The initial trials conducted to date have tested the safety and the effects on the immune system of several candidate vaccines made by genetic engineering techniques or by chemical synthesis. Because the vaccines do not contain infectious or altered virus, volunteers cannot become infected with HIV as a result of vaccination.
Participants have tolerated the vaccines well, and investigators have not identified any pattern of unexpected or significant adverse events related to immunization. In the course of the AVEG studies seven adult participants have become infected with HIV. Of the seven, two were among the 17 percent who received placebo and five were among the 83 percent who received vaccine. An additional three participants who received vaccines in NIAID's intramural trials have become infected.

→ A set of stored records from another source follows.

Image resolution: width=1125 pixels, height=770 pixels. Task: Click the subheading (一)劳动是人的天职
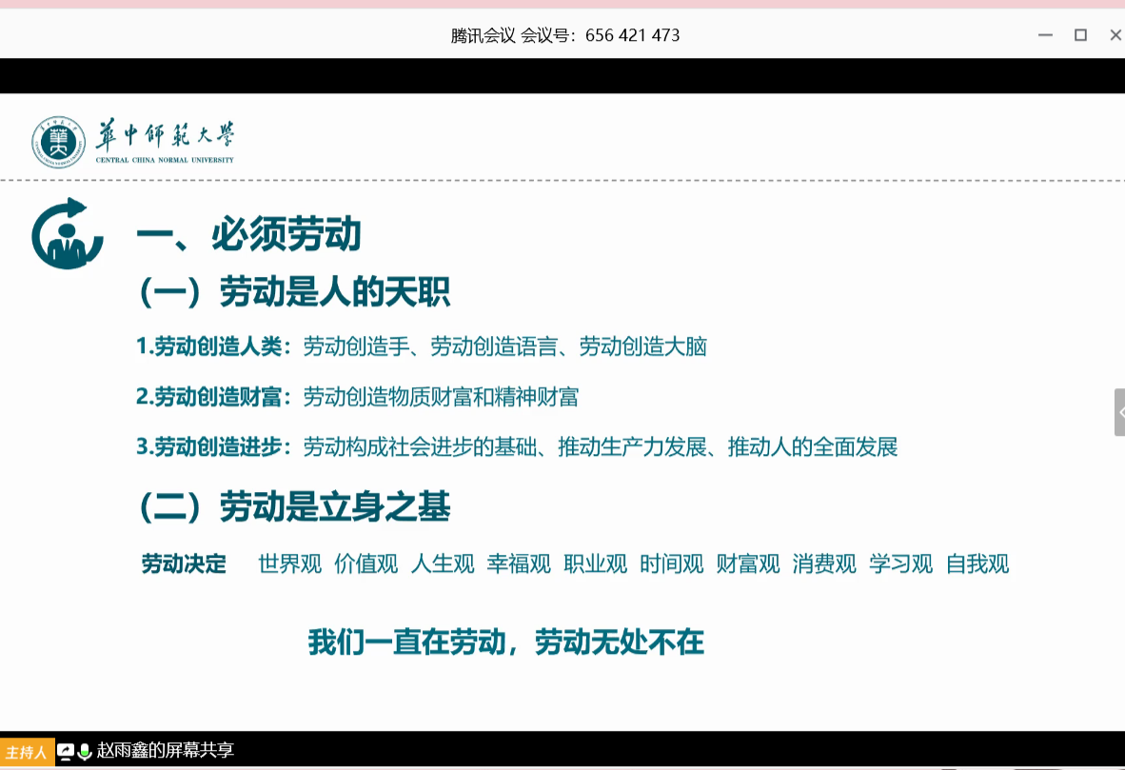coord(294,292)
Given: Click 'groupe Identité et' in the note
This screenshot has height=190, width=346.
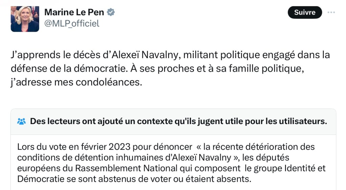Looking at the screenshot, I should [x=293, y=168].
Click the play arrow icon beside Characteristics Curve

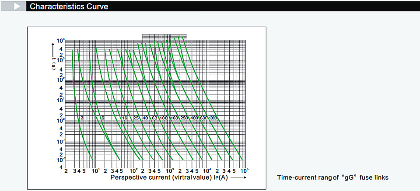[17, 7]
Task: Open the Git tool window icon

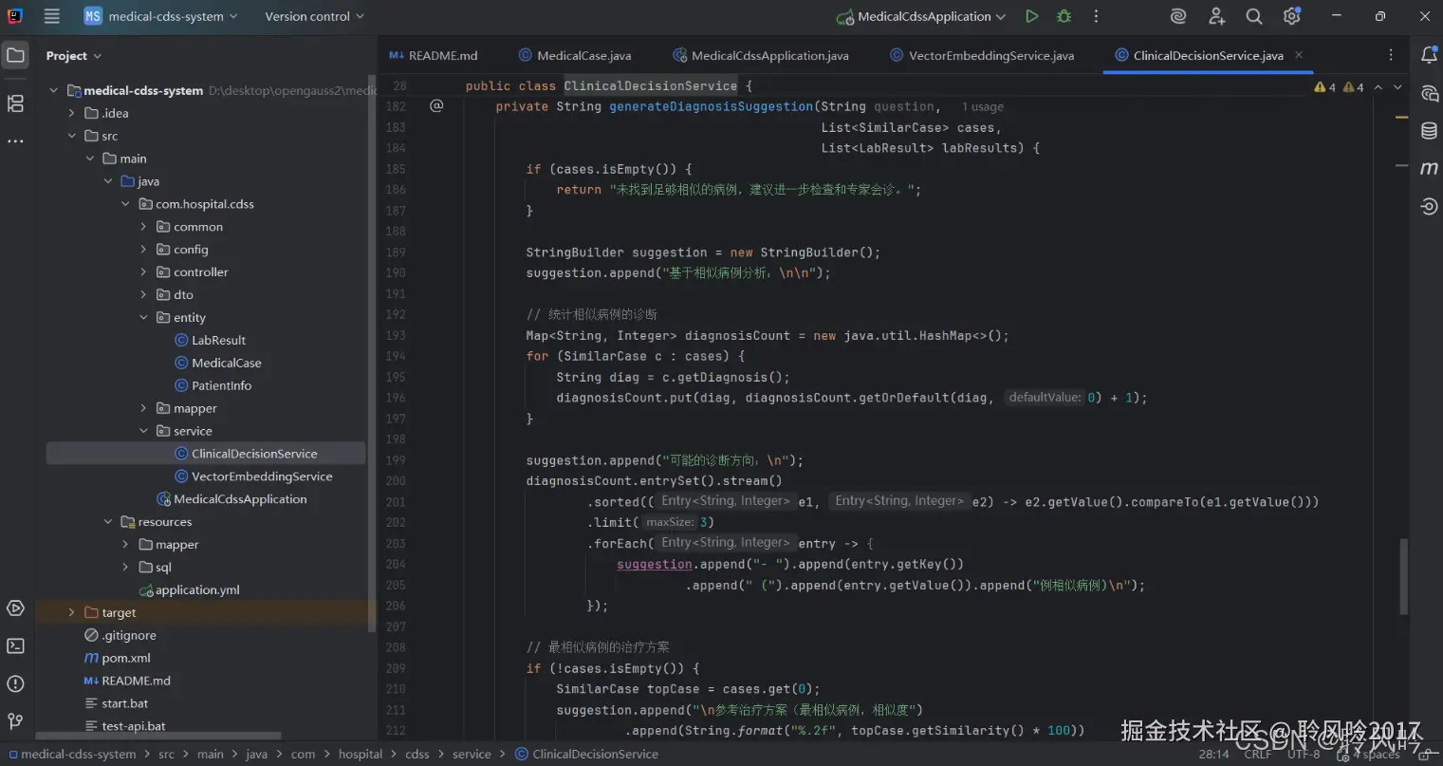Action: (x=15, y=721)
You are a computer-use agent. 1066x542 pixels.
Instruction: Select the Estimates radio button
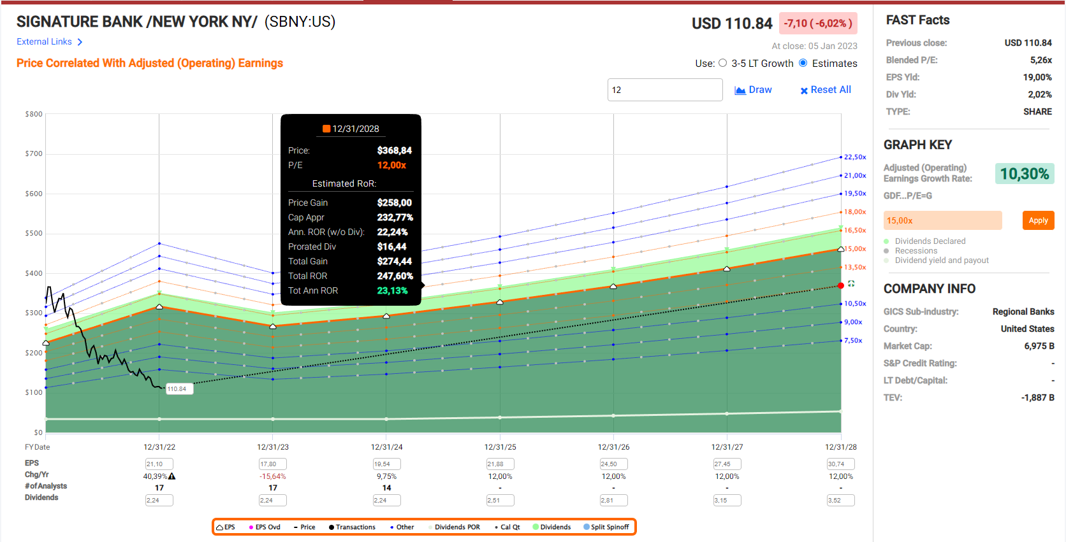803,63
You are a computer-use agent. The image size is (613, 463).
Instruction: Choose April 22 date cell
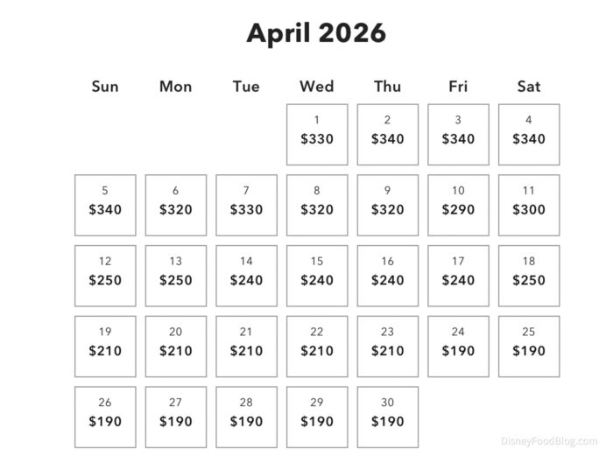tap(316, 347)
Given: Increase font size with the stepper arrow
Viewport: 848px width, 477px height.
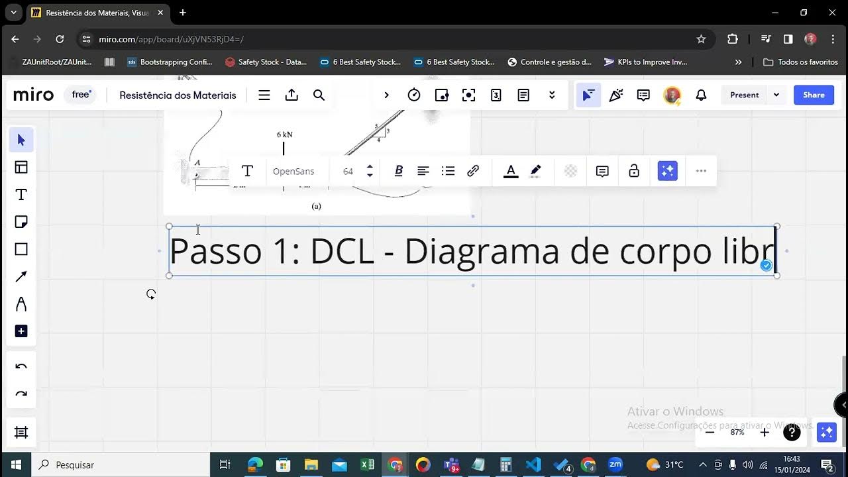Looking at the screenshot, I should point(370,167).
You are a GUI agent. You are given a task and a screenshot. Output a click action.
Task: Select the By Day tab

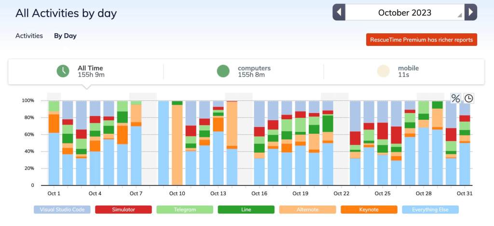(65, 36)
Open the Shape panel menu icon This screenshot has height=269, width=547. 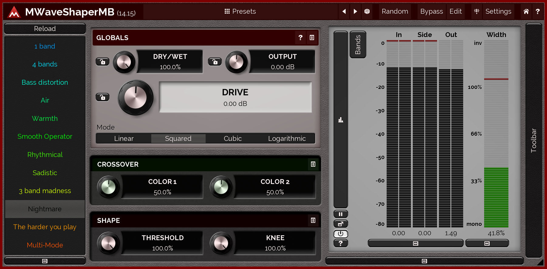(x=313, y=220)
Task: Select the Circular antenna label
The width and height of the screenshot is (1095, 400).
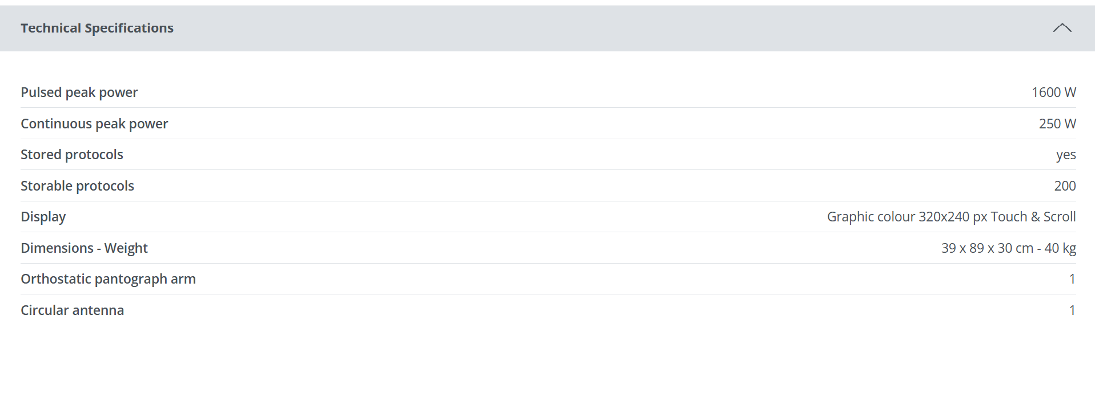Action: (72, 310)
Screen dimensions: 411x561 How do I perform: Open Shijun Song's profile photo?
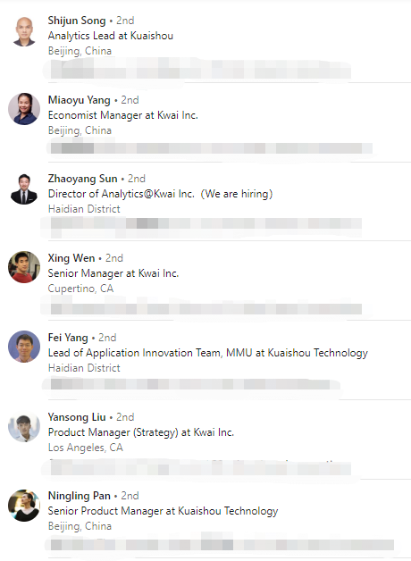(24, 31)
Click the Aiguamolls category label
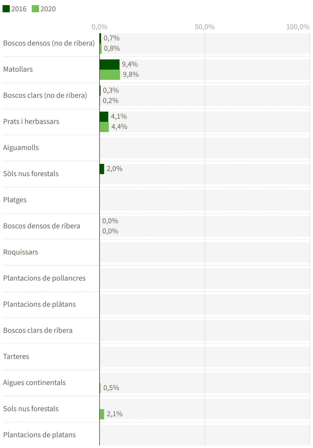This screenshot has width=313, height=448. tap(21, 148)
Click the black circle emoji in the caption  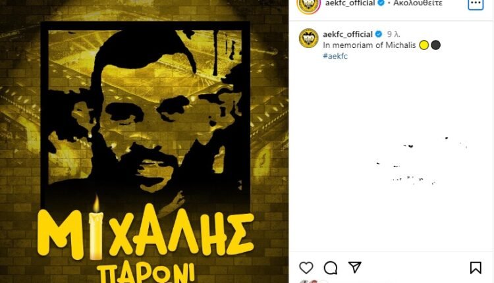[435, 45]
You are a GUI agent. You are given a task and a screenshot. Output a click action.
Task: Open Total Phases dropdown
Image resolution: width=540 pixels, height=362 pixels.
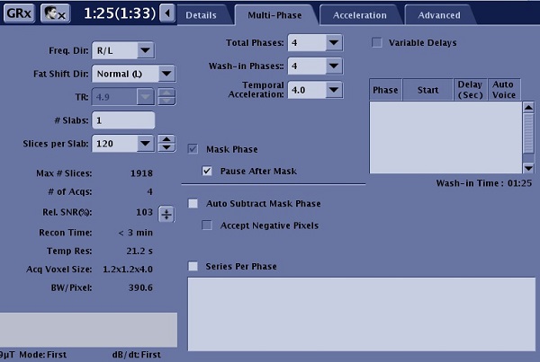(333, 43)
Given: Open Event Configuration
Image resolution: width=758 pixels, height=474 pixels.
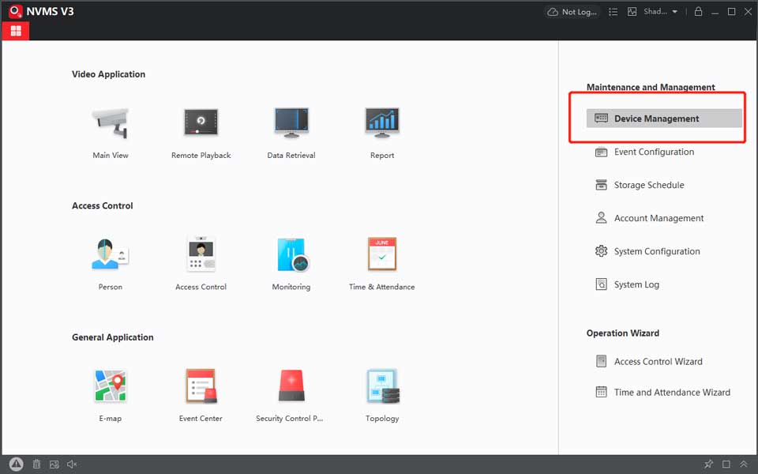Looking at the screenshot, I should point(654,152).
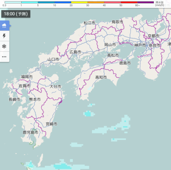Click the purple 80~ legend swatch

coord(146,2)
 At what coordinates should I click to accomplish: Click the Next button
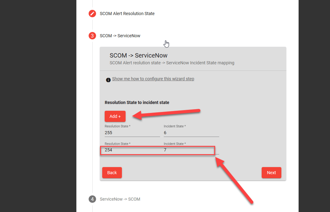pyautogui.click(x=271, y=172)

It was expected that some individuals, in spite of careful counselling, would become infected, and all infections appear to be the result of high-risk behaviors such as injection-drug use or unprotected sex with an HIV-infected individual. At present, none of the HIV-infected participants has symptoms of AIDS, although one vaccinated individual who became infected with HIV has experienced a rapid loss of CD4+ T cells. Investigators do not know whether this rapid CD4+ T cell decline is related to vaccination; similar rates of CD4+ T cell loss have occurred in HIV-infected people who are not participating in vaccine trials.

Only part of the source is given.